START Material for this exercise
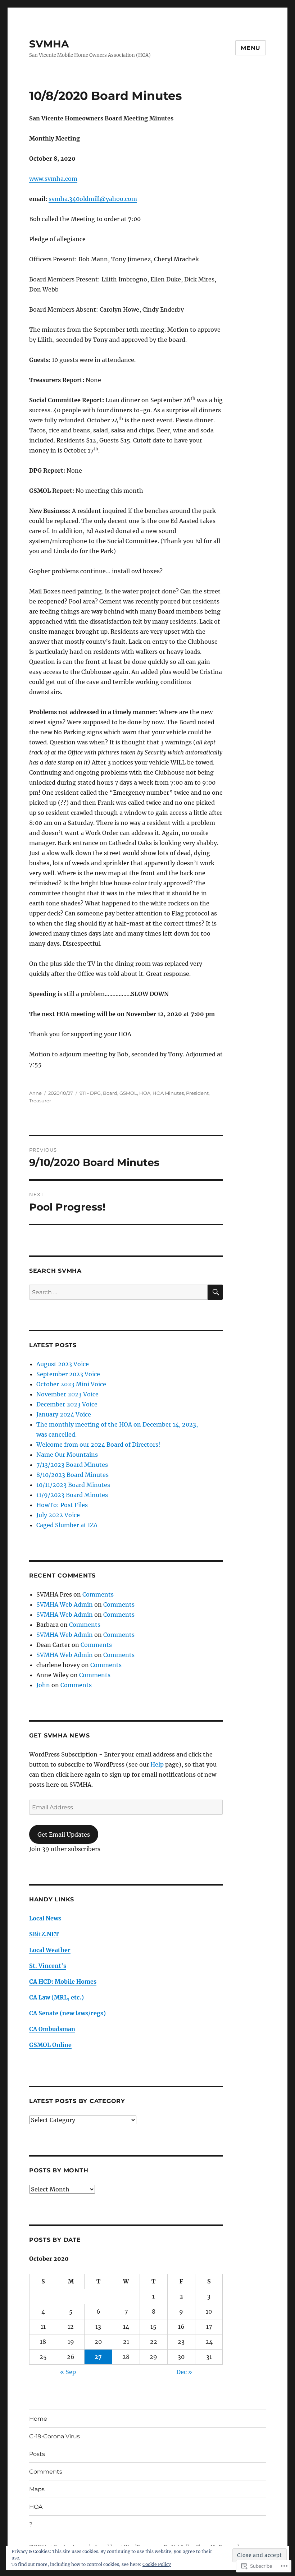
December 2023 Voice (66, 1404)
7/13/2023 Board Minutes (72, 1464)
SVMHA (49, 44)
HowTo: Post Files (62, 1505)
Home (38, 2418)
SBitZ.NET (44, 1934)
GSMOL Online (50, 2044)
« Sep (68, 2371)
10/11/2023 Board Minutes (73, 1484)
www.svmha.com (53, 178)
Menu (250, 48)
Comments (98, 1594)
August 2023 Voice (62, 1364)
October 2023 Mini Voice (71, 1384)
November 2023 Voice (67, 1394)
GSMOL (128, 1093)
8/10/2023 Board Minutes (72, 1474)
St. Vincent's (47, 1965)
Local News (45, 1918)
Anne (35, 1093)
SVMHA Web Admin (64, 1604)
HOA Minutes (168, 1093)
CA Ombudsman (52, 2029)
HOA (144, 1093)
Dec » (184, 2371)
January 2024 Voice (63, 1414)
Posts (37, 2454)
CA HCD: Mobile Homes (62, 1981)
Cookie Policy (156, 2564)
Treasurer (40, 1100)
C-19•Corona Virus (54, 2436)
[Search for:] (118, 1292)
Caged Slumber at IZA (66, 1525)
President (197, 1093)
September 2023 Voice (68, 1374)
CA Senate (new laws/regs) (67, 2013)
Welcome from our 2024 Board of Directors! (98, 1444)
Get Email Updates (63, 1834)
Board (110, 1093)
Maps (37, 2489)
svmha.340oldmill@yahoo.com (93, 198)
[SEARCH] (215, 1292)
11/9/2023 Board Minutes (72, 1494)
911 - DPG (90, 1093)
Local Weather (50, 1949)
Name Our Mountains (67, 1454)
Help (157, 1764)
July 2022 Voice (58, 1515)
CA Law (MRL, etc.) (56, 1997)
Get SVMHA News (59, 1735)
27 (98, 2356)
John (43, 1685)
END Material for this exercise
* [Problem description]:
Only lines with the string "Voice" are wanted; please find each one in the listing and copy it.

* [The completed task]:
December 2023 Voice (66, 1404)
August 2023 Voice (62, 1364)
October 2023 Mini Voice (71, 1384)
November 2023 Voice (67, 1394)
January 2024 Voice (63, 1414)
September 2023 Voice (68, 1374)
July 2022 Voice (58, 1515)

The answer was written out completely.